Advocates of osteopathic medicine sometimes assert that it is more holistic and more “hands-on,” but it is getting harder and harder to argue such distinctions. 

Credit: AOA

It is interesting to note that U.S. trained D.O.s have full practice rights in 45 other countries, and restricted rights in several others, but in most other countries, osteopaths are not physicians.  They can get Bachelors, Masters, or Ph.D.s in osteopathy, but these are considered non-medical degrees.  Osteopaths in those countries focus more on physical manipulation techniques that were part of the original osteopathic training (and which, in theory, D.O.s still are taught).

The U.S. is the outlier in considering D.O.s physicians. 

Again, I’m not saying the U.S. has it wrong.  I’m not saying D.O.s are not fully equivalent to M.D.s.  What I’m saying is: who does it serve to have both M.D.s and D.O.s? 

It’s hard for patients to find good physicians.  We usually rely on proximity, who is in our network, maybe some word of mouth from friends and family.  If we’re diligent, we might look at where a physician we are considering went to medical school, did their residency, had their fellowship, and got their board-certification in.  But it’s one thing to try to evaluate the importance of going to, say, Harvard Medical school versus a Caribbean medical school, but how is a patient to evaluate osteopathic versus allopathic training and licensure? 

When you’re picking a lawyer, you might care about what law school he/she went to, but at least you don’t have to think about what kind of law school it was.  That’s not true with physicians.  That doesn’t make sense, and it doesn’t help patients get the right physician and/or the best care.

-------------

I started thinking about this issue a few years ago, when I was thinking about how we should train “A.I. physicians” (be they fully independent ones, or a additional resources for human physicians).  We’d want to give them the best data, the latest research, and the most up-to-date training.  So, would that be allopathic or osteopathic? 

If we can’t answer that question, and I don’t think we currently can, then we should be very cautious about training A.I. in medical care at all.  If we don’t understand what the biases, shortcomings, or advantages that come with each type of training, we’re imposing needless human handicaps on future A.I. capabilities.  

As I wrote in my earlier piece:

…if we don’t want our AIs to be either “M.D.” or “D.O.,” but rather a combination of the best of both, then why don’t we want the same of our human doctors?

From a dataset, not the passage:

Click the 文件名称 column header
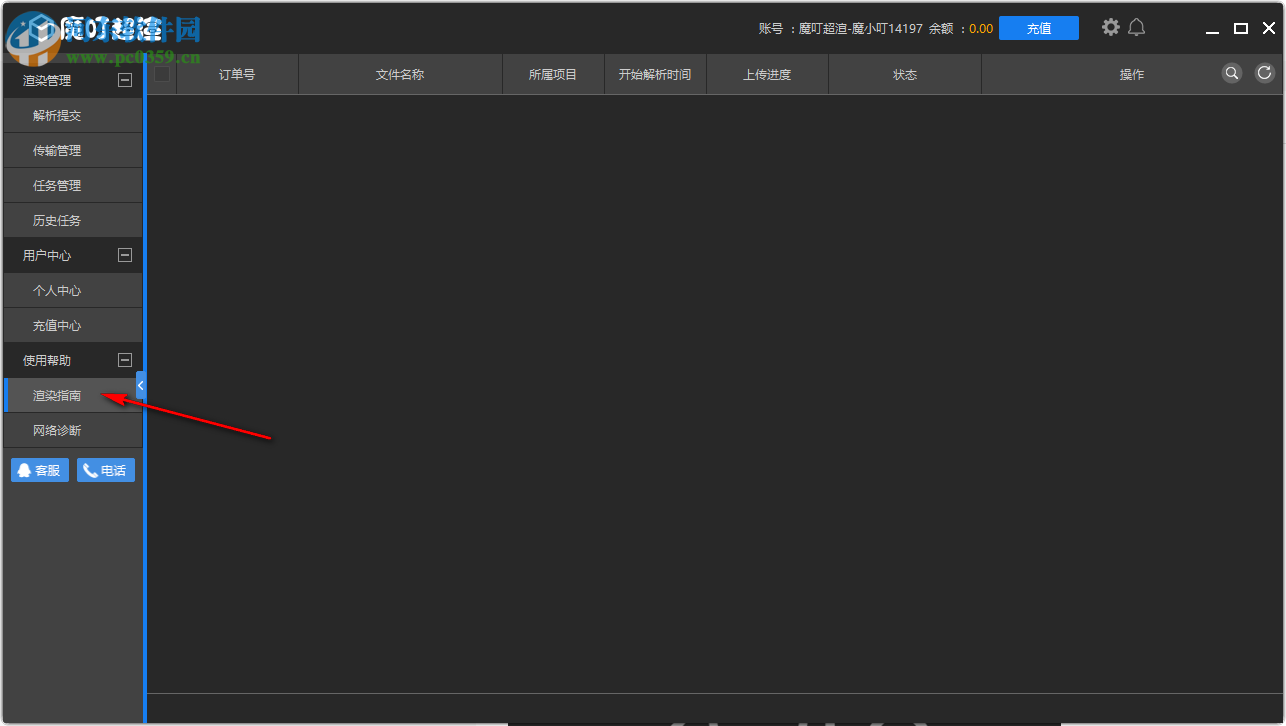coord(400,73)
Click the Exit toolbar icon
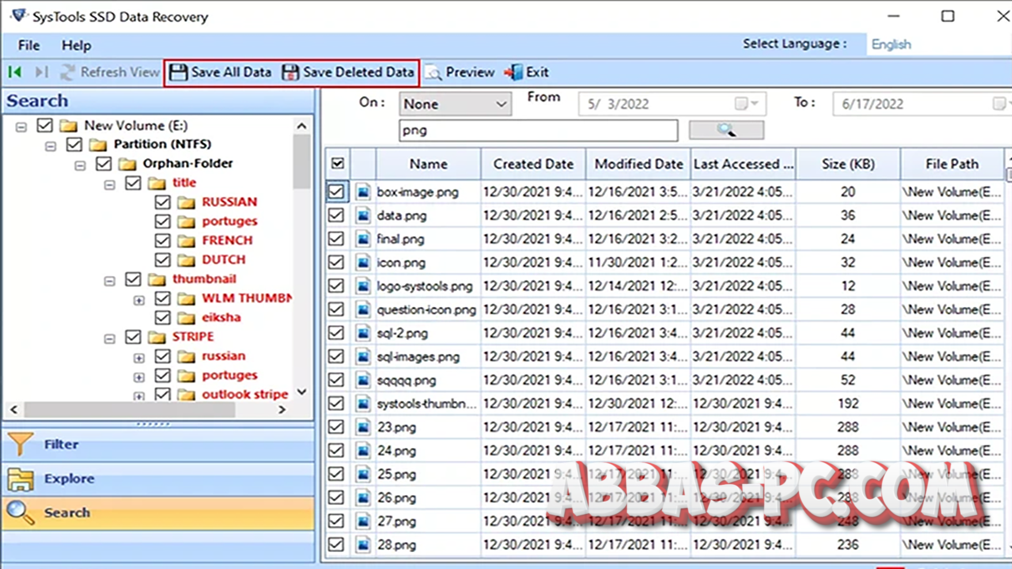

Why do we still have both? 
House, MD versus AI, What?

-------------

Separation of D.O.s and M.D.s is a historical artifact.  The separation predates what we even think of modern medicine; prior to the Flexner Report, medical education was neither rigorous nor consistent.  Both allopathic and osteopathic medical education have changed greatly over the years, and, not coincidently, have grown more similar.  But, still, the separation remains. 

We still have those distinct medical schools, each with its own oversight organization (AACOM and AAMC).  We still have separate licensing (COMPLEX and USMLE), each overseen by its own board (NBOME and NBME).    We still have separate professional organizations (AOA and AMA).  This is no way to run a railroad, as the saying goes – much less a healthcare system.

As I often lament, it’s 2022.  We’re almost a quarter of the way through the 21st century.  We need to figure out the best way to educate, train, license, and oversee physicians.  Maintaining a split that dates from the 19th century is not just foolish, but downright dangerous. 

The question we should always be asking is: what is best for patients?  Not “how have we always done it?”

So, no, until I see a concerted effort to take the best from the osteopathic and allopathic schools in order to develop a 21st approach to what a physician should be, I’m not going to take any purported healthcare reform seriously.